The year 2015 was a big one– though one with very few updates to the blog (thanks for the reminder WordPress Annual Report!). On that note, I’m committed to making more blog updates in 2016, including more original content and writing, along with the usual research updates. That said, I figured I would do a brief recap of some of the conferences and events I didn’t discuss in 2015! Here are the big ones:
1. American Association of Geographers Annual Meeting (April 2015). Paper Contribution: Technostories: (de)Growth in the Aftermath of the Iqaluit ‘Dumpcano’. Chicago, IL.
This talk was part of the ‘Discards, Diverse Economies, and Degrowth‘ session at the AAG, which was organized by Dr. Max Liboiron and Dr. Josh Lepawsky of Memorial University. After our session, papers were work-shopped and submitted as a forum to Society and Space open site.

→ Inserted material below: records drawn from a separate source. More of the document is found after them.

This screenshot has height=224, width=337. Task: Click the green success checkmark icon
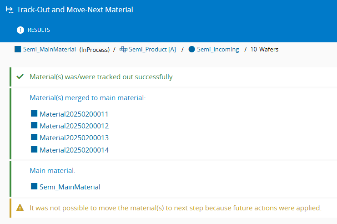coord(20,77)
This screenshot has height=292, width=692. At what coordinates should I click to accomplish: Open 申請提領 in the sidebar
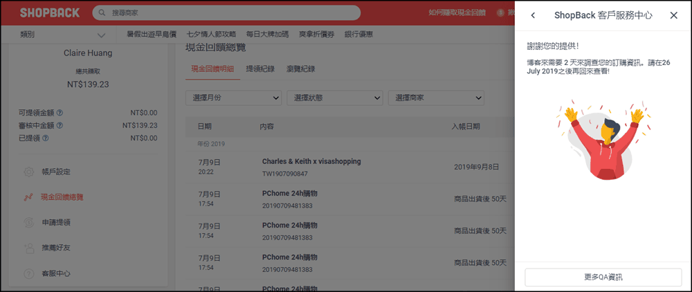point(57,223)
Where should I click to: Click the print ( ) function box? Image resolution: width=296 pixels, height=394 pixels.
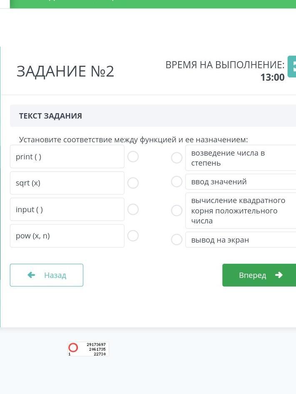[67, 156]
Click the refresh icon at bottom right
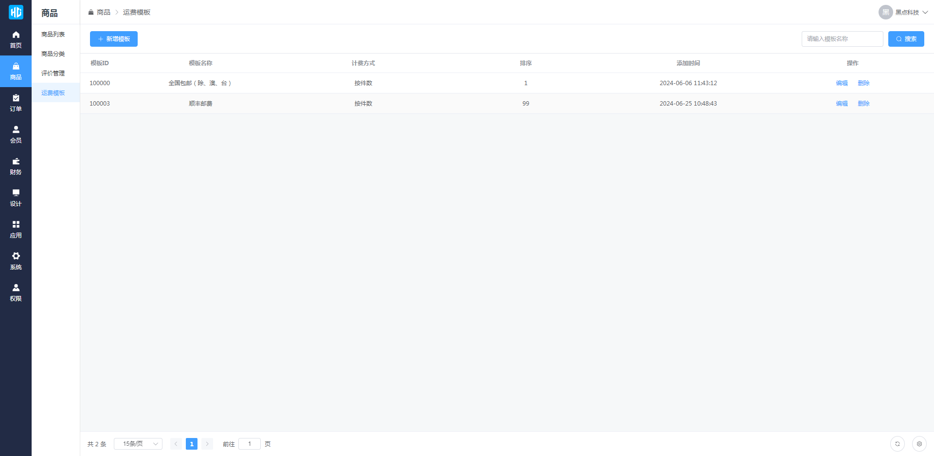The image size is (934, 456). point(897,444)
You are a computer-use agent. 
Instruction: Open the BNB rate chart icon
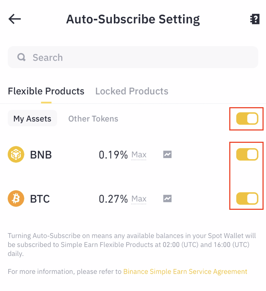coord(167,154)
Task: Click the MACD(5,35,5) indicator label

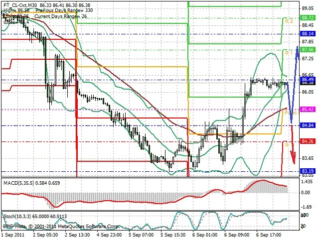Action: [x=19, y=183]
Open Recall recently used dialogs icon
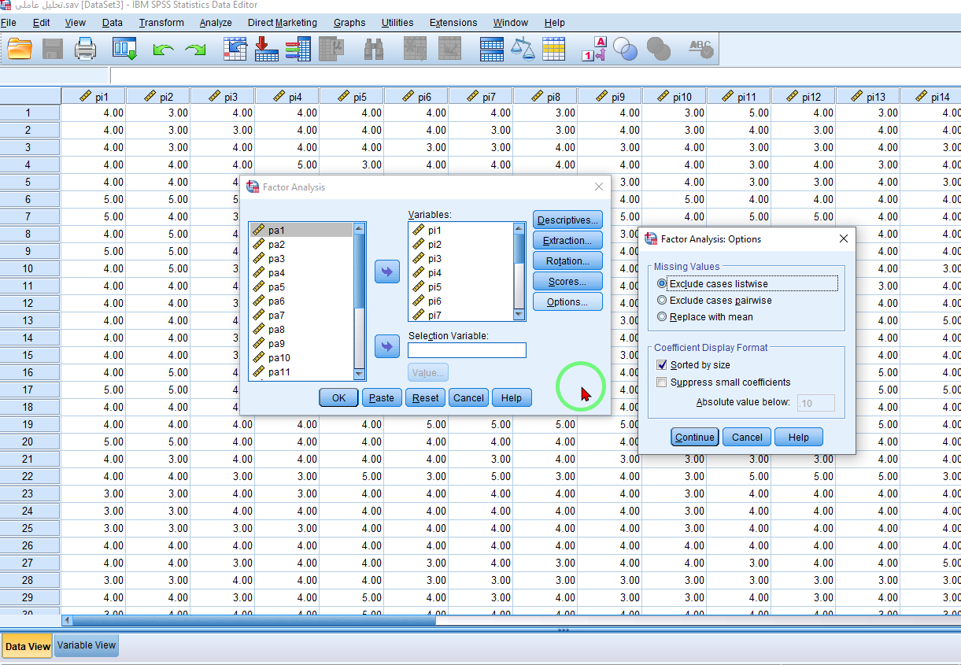 (124, 50)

My contribution examines the ‘next steps’ for waste management after a costly dump fire in Iqaluit, the capital city of Nunavut Territory. While some community members focused on technological improvements to waste management infrastructure, others pointed towards changing community understandings of waste and environment– as caused by the Nunavut’s recent colonization–as the source of increased waste issues. Though I did not submit my paper to the Society and Space forum, a modified version appears in the conclusion of my Master’s thesis.
2. Northern Research Symposium. (April 2015) Poster contribution: Taima: Risk and Uncertainty in the Iqaluit Dumpcano. Kingston, ON.

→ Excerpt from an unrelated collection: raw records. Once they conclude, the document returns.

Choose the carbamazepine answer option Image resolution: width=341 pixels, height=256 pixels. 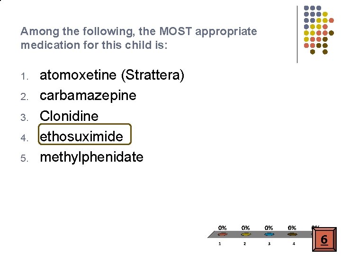coord(88,96)
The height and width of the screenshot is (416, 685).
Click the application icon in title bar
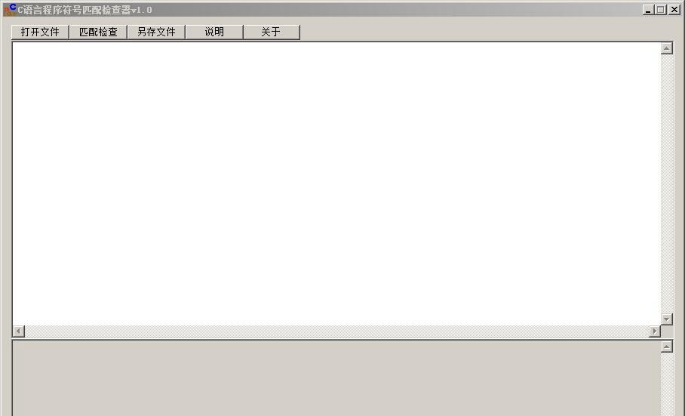[10, 10]
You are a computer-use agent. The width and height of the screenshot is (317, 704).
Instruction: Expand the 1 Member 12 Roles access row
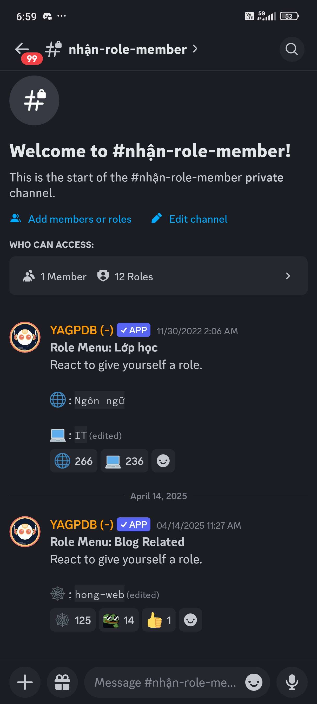pos(158,276)
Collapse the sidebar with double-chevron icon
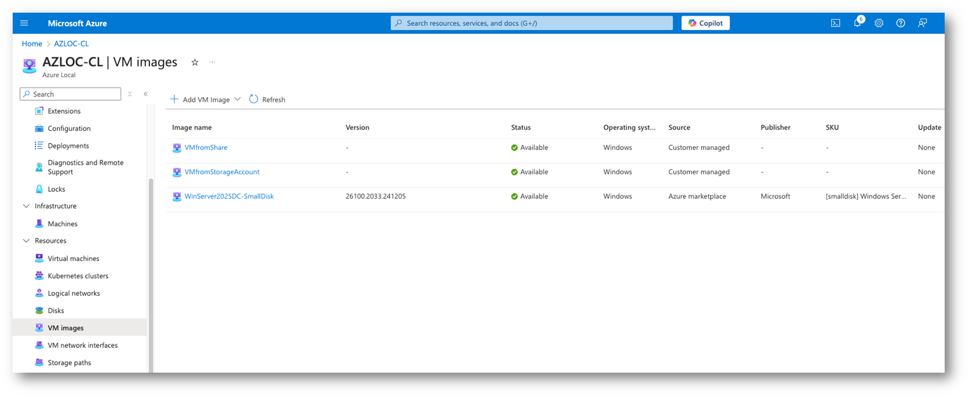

This poster was an updated (and poster-fied) version of a talk I gave at Arctic Change in Ottawa, ON in 2014. I discuss this poster and the Iqaluit dump fire (which coincided with my fieldwork in Iqaluit in the summer of 2014) in an interview with the Queen’s Gazette, which can be read here.

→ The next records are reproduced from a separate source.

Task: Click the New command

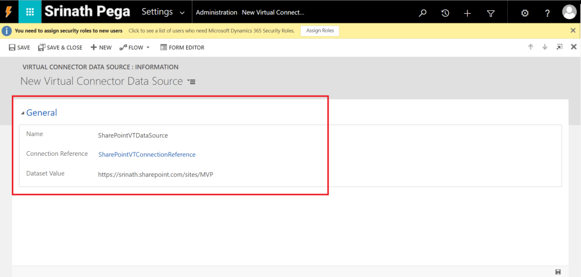Action: [x=101, y=48]
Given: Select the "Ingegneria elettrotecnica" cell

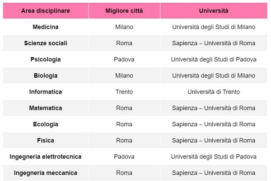Looking at the screenshot, I should [x=46, y=157].
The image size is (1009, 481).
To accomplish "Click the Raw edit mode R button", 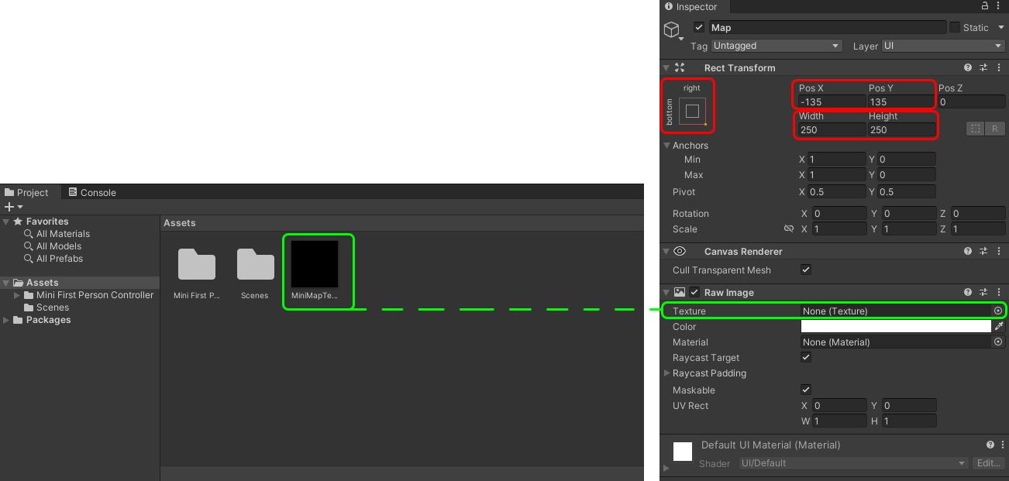I will [x=995, y=129].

3. Contested Expertise, Toxic Environments (September 2015). Paper contribution: Taima: Risk Governance in the Iqaluit Dumpcano. Claremont, CA.
The interdisciplinary paper workshop and conference was held at the Claremont Colleges in California, and brought together researchers from a variety of disciplines, including history of science, science and technology studies, anthropology and more. The two day conference involved work-shopping each others papers, which covered topics such as nuclear fallout at Hiroshima, insecticides, garbage dumps, abandoned superfund sites, and radiation. The conference also included a screening of a new film on nuclear waste storage entitled Containment, and a Skype discussion with director and academic, Dr. Peter Galison. My paper, which examines risk management in an Arctic dump fire, is to be included in an edited collection with the group.
4. Next Steps
I am currently awaiting my supervisory committee to review a report that I’ve written for the City of Iqaluit based on my Master’s research. The report includes a two-page summary of my thesis, a bibliography of waste management reports and journal articles previously conducted on waste in Iqaluit, and a list of citizen suggestions for improving waste management in the community. My hope is that the report will be a practical output of my master’s research and helpful for those charged with managing waste in the Iqaluit community. Once the report has been approved, I look forward to submitting it to Iqaluit City Council (likely early 2016). I’ll also post a link to the report on my website and give a copy of it to the Nunavut Research Institute to ensure the report is publicly available.